Durban – KwaZulu-Natal Police Commissioner Lieutenant – General Nhlanhla Mkhwanazi says it was not a criminal offense to use the IsiZulu popularised term azikhale.

Mkhwanazi was answering questions from the evidence leaders on Tuesday during the South African Human Rights Commission (SAHRC) hearings into the July riots sitting in Durban. Asked whether the phrase was a key factor behind the deadly violence, Mkhwanazi said he does know of any specific police investigation looking into the use of the phrase during the looting incidents.

“As far as I’m concerned, it is not a criminal offense to use the term azikhale. Besides, the word doesn’t exist in the IsiZulu vocabulary. Any investigation that relates to this would be a waste of police resources. But I do know that ziyakhala started trending around July during the unrest. Even now the word is still being used,” Mkhwanazi told the commission.

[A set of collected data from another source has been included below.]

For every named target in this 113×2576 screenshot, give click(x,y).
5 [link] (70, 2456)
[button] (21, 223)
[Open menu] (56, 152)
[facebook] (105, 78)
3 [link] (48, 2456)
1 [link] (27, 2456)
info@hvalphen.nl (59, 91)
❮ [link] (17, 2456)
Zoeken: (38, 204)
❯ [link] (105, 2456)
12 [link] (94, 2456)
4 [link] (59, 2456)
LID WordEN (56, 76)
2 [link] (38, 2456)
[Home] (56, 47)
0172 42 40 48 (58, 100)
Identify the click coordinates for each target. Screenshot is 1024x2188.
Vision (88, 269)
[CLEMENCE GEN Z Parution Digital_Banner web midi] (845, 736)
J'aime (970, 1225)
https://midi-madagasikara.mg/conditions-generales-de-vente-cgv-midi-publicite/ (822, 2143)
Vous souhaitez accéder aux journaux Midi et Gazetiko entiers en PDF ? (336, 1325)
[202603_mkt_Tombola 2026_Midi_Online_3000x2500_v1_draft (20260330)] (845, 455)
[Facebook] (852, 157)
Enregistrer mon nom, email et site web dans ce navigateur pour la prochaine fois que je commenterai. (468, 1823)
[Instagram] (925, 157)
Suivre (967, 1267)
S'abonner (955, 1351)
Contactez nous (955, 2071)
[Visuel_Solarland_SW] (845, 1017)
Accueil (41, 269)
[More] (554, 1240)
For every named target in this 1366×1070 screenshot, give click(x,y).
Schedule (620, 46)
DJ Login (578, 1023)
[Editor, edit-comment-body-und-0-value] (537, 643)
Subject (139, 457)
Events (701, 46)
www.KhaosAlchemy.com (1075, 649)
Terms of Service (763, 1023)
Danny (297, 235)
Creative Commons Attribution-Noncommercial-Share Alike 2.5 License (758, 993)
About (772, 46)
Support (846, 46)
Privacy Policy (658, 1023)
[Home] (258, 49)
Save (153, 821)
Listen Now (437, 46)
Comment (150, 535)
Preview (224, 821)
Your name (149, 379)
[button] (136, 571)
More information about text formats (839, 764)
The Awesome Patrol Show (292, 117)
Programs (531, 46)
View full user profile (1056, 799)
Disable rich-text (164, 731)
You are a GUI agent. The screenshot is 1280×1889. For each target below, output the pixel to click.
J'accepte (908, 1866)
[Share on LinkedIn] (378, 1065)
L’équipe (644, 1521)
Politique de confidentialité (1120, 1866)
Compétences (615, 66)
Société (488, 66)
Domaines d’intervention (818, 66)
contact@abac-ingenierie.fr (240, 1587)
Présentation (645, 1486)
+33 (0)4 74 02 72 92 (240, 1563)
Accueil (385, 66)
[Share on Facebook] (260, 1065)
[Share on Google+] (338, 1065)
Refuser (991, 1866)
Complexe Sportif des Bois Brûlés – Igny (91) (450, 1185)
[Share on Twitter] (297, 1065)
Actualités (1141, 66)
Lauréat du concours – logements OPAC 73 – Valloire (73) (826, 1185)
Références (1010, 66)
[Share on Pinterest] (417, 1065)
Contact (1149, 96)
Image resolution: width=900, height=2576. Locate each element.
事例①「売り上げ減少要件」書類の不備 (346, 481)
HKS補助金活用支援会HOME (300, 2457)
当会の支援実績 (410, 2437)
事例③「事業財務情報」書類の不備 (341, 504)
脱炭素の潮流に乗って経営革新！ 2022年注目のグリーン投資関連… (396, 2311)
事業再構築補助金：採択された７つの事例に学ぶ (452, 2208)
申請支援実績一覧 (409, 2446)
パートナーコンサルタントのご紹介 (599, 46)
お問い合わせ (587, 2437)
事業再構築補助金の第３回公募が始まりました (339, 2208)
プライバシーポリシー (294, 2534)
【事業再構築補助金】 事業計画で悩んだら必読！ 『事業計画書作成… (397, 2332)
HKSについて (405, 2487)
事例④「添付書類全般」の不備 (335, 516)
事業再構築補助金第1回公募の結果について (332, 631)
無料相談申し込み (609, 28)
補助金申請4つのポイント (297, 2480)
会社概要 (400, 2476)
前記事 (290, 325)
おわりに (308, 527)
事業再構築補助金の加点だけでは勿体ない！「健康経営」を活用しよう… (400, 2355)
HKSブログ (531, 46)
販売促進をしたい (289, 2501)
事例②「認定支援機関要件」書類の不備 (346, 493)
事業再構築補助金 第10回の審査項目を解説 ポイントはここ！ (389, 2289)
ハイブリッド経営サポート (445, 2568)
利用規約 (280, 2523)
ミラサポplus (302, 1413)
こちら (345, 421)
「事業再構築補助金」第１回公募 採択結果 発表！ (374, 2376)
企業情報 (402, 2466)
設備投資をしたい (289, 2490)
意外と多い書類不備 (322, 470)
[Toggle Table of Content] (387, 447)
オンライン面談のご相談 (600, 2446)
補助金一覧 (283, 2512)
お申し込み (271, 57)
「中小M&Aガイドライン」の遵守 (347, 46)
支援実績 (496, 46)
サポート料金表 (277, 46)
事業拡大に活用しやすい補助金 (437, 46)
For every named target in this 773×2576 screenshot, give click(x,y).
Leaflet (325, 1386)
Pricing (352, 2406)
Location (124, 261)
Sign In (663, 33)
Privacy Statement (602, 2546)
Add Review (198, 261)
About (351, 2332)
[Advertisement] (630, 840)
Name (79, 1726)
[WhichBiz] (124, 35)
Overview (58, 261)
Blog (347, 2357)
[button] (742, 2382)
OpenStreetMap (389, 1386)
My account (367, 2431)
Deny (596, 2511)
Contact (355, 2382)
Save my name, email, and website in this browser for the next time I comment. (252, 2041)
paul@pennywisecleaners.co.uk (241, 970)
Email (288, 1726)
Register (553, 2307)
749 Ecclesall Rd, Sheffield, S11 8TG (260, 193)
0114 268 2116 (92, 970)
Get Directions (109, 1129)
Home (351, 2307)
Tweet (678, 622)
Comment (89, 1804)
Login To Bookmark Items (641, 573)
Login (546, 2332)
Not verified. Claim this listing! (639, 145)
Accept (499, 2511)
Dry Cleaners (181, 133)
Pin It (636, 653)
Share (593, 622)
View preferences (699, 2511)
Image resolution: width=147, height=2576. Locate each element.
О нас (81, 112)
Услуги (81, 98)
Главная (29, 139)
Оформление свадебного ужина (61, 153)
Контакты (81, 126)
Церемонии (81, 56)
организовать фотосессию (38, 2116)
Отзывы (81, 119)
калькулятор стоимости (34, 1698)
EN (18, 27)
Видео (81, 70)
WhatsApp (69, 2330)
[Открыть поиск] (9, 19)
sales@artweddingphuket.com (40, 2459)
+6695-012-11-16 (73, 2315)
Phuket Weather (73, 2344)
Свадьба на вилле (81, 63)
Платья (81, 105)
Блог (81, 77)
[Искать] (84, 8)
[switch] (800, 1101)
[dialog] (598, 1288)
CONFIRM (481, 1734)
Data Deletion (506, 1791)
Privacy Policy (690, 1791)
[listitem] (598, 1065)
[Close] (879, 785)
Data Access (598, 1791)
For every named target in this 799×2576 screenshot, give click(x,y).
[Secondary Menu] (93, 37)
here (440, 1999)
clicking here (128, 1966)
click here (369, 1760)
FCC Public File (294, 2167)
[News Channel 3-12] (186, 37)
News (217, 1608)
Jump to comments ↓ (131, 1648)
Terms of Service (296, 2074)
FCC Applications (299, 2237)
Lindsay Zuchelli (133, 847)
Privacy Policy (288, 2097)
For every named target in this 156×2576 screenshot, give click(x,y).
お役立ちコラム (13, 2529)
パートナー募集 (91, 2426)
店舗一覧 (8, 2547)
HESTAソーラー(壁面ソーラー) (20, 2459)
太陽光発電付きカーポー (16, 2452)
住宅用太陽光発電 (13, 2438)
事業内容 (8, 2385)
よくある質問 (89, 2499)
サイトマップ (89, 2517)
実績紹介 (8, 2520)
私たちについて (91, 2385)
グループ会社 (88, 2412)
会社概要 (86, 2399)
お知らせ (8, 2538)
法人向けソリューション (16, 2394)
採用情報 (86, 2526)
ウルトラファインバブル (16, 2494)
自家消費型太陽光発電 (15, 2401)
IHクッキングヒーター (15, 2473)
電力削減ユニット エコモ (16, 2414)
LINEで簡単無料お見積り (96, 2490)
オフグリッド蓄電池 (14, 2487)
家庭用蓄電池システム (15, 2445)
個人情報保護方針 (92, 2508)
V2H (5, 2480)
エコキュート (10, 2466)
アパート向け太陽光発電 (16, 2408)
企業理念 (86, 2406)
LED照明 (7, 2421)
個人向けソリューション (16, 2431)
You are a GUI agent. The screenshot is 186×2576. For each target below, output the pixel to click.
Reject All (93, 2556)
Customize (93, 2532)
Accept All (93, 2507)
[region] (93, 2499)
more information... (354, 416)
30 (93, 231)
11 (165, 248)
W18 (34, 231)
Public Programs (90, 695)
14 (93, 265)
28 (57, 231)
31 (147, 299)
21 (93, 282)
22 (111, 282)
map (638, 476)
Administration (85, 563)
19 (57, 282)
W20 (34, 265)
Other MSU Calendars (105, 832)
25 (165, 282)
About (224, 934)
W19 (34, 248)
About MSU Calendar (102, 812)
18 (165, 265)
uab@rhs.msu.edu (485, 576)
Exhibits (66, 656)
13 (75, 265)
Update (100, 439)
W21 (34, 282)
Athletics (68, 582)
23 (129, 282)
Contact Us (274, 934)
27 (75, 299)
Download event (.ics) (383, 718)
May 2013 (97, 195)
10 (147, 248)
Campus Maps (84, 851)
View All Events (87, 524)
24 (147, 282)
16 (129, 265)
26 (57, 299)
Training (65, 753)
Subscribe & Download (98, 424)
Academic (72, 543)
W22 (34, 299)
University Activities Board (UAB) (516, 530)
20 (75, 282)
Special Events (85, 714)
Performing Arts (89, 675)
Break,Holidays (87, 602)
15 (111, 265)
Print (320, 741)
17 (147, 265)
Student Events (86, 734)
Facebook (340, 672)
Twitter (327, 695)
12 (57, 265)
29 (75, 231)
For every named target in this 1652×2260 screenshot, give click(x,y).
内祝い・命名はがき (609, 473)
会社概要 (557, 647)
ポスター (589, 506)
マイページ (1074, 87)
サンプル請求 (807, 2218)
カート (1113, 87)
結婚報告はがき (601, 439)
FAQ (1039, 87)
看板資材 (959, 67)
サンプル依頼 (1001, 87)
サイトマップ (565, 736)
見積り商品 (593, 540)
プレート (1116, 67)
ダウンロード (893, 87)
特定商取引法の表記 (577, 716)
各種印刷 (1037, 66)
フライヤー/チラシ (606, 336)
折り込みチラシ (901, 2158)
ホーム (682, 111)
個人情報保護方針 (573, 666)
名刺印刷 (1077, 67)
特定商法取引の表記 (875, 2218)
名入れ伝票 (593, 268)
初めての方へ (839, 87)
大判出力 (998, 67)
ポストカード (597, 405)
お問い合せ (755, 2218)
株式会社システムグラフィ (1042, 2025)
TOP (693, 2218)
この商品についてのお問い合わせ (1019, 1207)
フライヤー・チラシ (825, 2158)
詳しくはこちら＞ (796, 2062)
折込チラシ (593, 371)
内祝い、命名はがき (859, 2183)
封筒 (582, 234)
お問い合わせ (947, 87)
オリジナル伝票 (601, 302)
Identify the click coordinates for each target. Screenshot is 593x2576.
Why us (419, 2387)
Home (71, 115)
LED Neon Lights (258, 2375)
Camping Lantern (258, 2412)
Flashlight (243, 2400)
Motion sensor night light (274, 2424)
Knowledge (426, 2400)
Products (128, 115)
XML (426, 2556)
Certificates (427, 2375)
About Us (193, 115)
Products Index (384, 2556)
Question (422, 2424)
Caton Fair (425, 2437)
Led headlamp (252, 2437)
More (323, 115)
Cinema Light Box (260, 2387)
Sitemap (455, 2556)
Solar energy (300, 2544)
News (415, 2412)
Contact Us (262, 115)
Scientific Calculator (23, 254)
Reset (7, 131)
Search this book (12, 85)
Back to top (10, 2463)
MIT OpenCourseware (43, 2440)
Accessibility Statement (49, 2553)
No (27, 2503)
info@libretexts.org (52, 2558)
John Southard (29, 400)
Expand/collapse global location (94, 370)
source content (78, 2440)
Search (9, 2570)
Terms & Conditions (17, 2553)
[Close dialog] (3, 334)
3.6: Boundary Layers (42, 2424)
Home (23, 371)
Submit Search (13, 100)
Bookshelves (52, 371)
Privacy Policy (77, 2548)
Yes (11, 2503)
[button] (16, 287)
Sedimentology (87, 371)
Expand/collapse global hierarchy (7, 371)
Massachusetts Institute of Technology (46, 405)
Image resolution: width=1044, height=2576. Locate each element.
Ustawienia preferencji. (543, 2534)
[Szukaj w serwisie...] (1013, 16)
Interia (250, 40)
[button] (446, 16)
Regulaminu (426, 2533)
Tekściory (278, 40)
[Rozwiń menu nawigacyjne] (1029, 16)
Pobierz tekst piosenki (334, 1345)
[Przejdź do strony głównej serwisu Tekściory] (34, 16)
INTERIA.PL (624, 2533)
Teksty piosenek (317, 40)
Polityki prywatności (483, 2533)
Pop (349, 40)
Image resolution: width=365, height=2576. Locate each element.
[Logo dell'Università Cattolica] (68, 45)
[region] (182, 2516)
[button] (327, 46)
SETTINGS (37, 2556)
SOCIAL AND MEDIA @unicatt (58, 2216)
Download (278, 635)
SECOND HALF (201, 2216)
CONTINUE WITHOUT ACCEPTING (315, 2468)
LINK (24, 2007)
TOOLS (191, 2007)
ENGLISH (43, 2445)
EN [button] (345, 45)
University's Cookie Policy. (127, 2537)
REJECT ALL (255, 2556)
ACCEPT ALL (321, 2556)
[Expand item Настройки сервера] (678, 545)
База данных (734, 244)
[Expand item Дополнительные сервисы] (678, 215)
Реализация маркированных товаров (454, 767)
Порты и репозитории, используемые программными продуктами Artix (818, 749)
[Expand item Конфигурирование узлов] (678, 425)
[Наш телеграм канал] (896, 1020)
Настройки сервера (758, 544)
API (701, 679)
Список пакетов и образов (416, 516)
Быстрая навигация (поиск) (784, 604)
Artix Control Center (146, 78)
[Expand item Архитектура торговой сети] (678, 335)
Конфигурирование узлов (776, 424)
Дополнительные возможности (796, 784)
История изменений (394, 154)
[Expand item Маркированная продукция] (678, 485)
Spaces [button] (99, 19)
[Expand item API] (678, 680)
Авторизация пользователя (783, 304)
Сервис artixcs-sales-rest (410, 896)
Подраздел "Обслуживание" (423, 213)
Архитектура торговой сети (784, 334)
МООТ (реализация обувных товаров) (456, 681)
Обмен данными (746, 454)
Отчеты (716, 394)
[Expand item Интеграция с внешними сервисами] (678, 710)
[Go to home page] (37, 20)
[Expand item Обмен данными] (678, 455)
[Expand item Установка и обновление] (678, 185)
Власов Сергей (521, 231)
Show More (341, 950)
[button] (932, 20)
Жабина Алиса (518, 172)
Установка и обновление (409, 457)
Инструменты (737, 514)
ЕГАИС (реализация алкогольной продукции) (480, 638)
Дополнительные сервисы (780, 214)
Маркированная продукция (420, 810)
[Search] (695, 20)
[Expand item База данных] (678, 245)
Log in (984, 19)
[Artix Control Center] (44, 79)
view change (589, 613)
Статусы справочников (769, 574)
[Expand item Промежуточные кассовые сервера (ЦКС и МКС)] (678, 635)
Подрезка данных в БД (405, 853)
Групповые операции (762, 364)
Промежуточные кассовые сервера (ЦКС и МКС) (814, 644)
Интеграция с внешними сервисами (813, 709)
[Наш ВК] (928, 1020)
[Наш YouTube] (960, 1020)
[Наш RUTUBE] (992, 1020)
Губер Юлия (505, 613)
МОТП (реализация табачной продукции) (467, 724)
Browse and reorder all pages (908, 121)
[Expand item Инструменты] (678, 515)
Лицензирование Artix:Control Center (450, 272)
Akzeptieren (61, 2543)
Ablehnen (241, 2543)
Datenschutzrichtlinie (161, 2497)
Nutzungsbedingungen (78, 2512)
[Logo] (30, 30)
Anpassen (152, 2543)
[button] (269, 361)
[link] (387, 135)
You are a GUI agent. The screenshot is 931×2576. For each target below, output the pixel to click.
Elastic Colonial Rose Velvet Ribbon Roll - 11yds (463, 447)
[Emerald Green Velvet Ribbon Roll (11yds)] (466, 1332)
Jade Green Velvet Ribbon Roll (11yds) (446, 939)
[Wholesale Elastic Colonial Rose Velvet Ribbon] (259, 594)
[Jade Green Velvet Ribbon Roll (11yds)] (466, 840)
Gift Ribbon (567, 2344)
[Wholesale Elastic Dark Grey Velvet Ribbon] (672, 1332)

The phrase ‘Azikhale’ was popularised by Ngizwe Mchunu, a former Ukhozi FM radio personality leading up to the pro – Zuma protests.

Azikhale or Ziyakhala is a common saying that originates from stick fighting practiced mostly in rural parts of KwaZulu-Natal.

Ngizwe Mchunu

It can be loosely translated as ‘let the games begin’. Azikhale became a buzzword during the looting spree as before shops were attacked, the crowds would scream ‘azikhale’ before invading the shops.

The commission has also heard that the wave of protests which engulfed Gauteng and KZN were well orchestrated at a high political level.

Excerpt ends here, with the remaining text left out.